Als Steinlechner in seinem alten VW Golf in den Hof des Landesgendarmeriekommandos fuhr, waren zwei Beamte der Tatortgruppe eben dabei, die Dienststelle zu verlassen. Er ersuchte sie, noch etwas zu warten, und ließ sich vom Journaldienst berichten, was bisher bekannt war. So erfuhr er auch, dass die Gerichtsmedizin verständigt worden war und Dozent Dr. Burger sich schon auf den Weg nach Absam gemacht hatte. Auch um alle anderen bei Mord und anderen schwerwiegenden Kriminalfällen notwendigen Meldungen und Informationen hatten sich die Journaldienstbeamten schon gekümmert. Zwei Mitarbeiter von Steinlechner, die außerhalb von Innsbruck wohnten, würden innerhalb der nächsten halben Stunde eintreffen und nachkommen. Steinlechner holte seinen Aktenkoffer aus dem Büro und fuhr gemeinsam mit den Beamten der Tatortgruppe nach Absam.

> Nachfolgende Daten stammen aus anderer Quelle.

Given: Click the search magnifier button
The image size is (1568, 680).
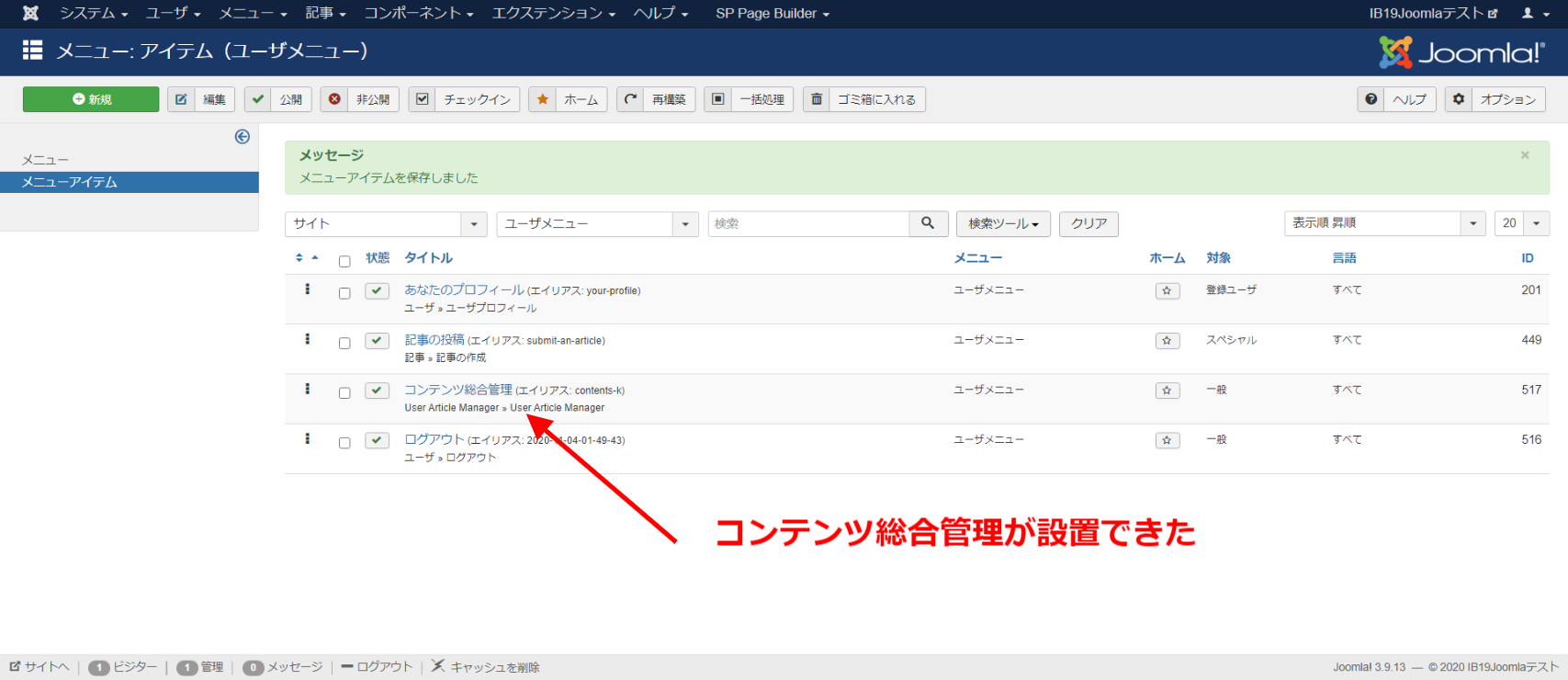Looking at the screenshot, I should click(x=928, y=223).
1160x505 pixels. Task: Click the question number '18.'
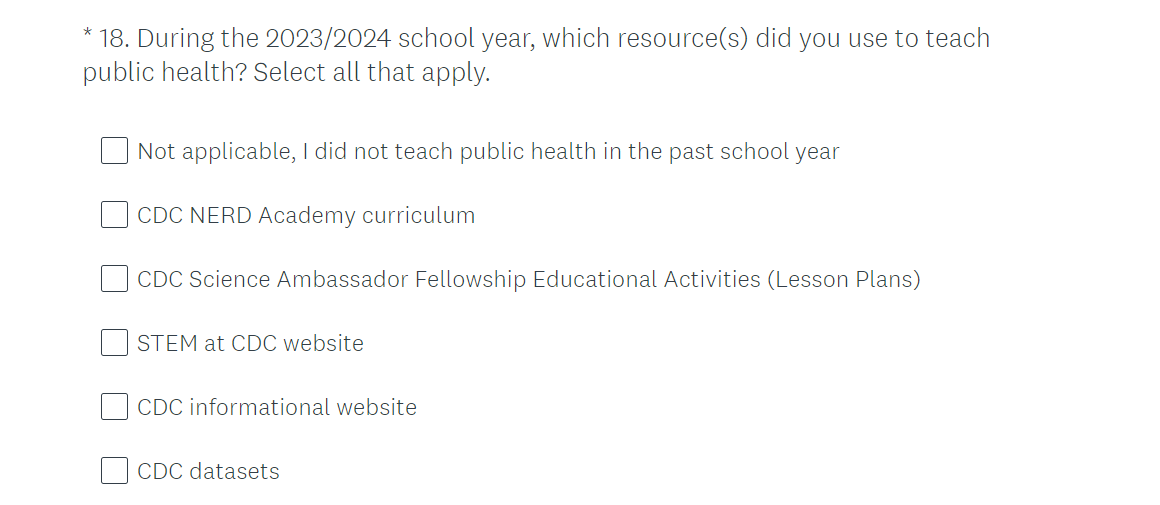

Es war für die Jahreszeit recht kühl an diesem 8. Mai 2004, einem Samstag, als Chefinspektor Steinlechner kurz vor halb sieben Uhr aus dem Auto stieg und sich an die Arbeit machte.

Ein strahlender Frühlingstag kündigte sich an. Steinlechner begrüßte den Bezirksgendarmeriekommandanten und die zwei Beamten des Gendarmeriepostens Hall und stellte zufrieden fest, dass der Gerichtsmediziner noch nicht eingetroffen war. So war es möglich, Übersichtsaufnahmen von der Leiche zu machen, bevor sie untersucht und dabei in ihrer Lage verändert wurde. Von den beiden Beamten, die die Tote aufgefunden hatten, erfuhr Steinlechner, dass der Sprengelarzt ihre Lage nicht verändert hatte.

Die beiden Männer der Tatortgruppe begannen unaufgefordert mit ihrer Arbeit. Während der eine die halb nackte, tote Frau von allen Seiten fotografierte, suchte der andere zunächst den Bereich rund um die Tote ab. Sie lag in der Mitte eines grob geschotterten Waldweges, der in mehreren Kurven von der Gnadenwalder Landesstraße aus ein rund sechzig Meter breites Waldstück durchquerte. Etwa drei Meter hinter der Leiche war der Weg durch eine hölzerne Schranke abgesperrt. Dahinter befand sich eine Wiese mit einigen vereinzelten Erlen und in einer Entfernung von fünfzig oder sechzig Metern eine baufällige Scheune, zu der der Weg hinführte.

Auf dem groben Schotterweg waren nur Fragmente von Reifenspuren zu sehen, allerdings von mehreren Autos, weil auch der Sprengelarzt und die beiden Gendarmen mit ihren Fahrzeugen bis knapp vor die Tote gefahren waren, damit sie die Scheinwerfer ihrer Fahrzeuge als Lichtquelle nutzen konnten. Mit verwertbaren Reifenspuren war also nicht mehr zu rechnen, was Steinlechner mit einer deftigen Bemerkung kommentierte.